Segment Start: Supplied material

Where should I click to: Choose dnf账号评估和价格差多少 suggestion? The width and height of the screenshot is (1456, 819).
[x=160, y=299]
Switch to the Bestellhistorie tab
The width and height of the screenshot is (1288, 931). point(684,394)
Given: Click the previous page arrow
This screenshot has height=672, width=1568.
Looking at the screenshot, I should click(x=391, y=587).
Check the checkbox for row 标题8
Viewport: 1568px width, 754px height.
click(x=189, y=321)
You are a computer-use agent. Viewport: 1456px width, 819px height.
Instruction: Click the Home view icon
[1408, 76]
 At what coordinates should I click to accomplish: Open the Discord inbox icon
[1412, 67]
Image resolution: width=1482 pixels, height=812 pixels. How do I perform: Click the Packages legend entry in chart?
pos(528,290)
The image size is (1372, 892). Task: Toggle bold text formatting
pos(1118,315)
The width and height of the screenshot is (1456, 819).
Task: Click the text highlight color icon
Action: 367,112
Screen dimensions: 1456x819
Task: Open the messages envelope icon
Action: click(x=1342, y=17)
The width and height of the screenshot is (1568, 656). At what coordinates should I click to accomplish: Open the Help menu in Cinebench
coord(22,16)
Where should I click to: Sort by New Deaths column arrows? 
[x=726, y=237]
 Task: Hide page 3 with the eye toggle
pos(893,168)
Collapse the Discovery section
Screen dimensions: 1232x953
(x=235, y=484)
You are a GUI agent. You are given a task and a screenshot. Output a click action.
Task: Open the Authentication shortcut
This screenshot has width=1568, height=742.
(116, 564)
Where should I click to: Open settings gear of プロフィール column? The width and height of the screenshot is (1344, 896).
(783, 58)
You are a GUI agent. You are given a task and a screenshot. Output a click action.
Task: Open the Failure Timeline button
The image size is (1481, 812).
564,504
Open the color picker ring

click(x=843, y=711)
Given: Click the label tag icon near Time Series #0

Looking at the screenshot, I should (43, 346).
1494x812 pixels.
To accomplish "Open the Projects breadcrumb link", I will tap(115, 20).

Segment End: Supplied material

• _Aim of the exercise_:
Every single line of the listing must be retyped exactly.

• _Answer box_:
Where should I click to: Choose dnf账号评估和价格差多少 suggestion? The width and height of the screenshot is (1456, 819).
[x=160, y=299]
Switch to the Bestellhistorie tab
The width and height of the screenshot is (1288, 931). point(684,394)
Given: Click the previous page arrow
This screenshot has height=672, width=1568.
Looking at the screenshot, I should click(x=391, y=587).
Check the checkbox for row 标题8
Viewport: 1568px width, 754px height.
click(x=189, y=321)
You are a computer-use agent. Viewport: 1456px width, 819px height.
Instruction: Click the Home view icon
[1408, 76]
 At what coordinates should I click to accomplish: Open the Discord inbox icon
[1412, 67]
Image resolution: width=1482 pixels, height=812 pixels. How do I perform: Click the Packages legend entry in chart?
pos(528,290)
The image size is (1372, 892). Task: Toggle bold text formatting
pos(1118,315)
The width and height of the screenshot is (1456, 819).
Task: Click the text highlight color icon
Action: 367,112
Screen dimensions: 1456x819
Task: Open the messages envelope icon
Action: click(x=1342, y=17)
The width and height of the screenshot is (1568, 656). At what coordinates should I click to accomplish: Open the Help menu in Cinebench
coord(22,16)
Where should I click to: Sort by New Deaths column arrows? 
[x=726, y=237]
 Task: Hide page 3 with the eye toggle
pos(893,168)
Collapse the Discovery section
Screen dimensions: 1232x953
(x=235, y=484)
You are a GUI agent. You are given a task and a screenshot. Output a click action.
Task: Open the Authentication shortcut
This screenshot has width=1568, height=742.
(116, 564)
Where should I click to: Open settings gear of プロフィール column? The width and height of the screenshot is (1344, 896).
(783, 58)
You are a GUI agent. You are given a task and a screenshot. Output a click action.
Task: Open the Failure Timeline button
The image size is (1481, 812).
564,504
Open the color picker ring

click(x=843, y=711)
Given: Click the label tag icon near Time Series #0

Looking at the screenshot, I should (43, 346).
1494x812 pixels.
To accomplish "Open the Projects breadcrumb link", I will tap(115, 20).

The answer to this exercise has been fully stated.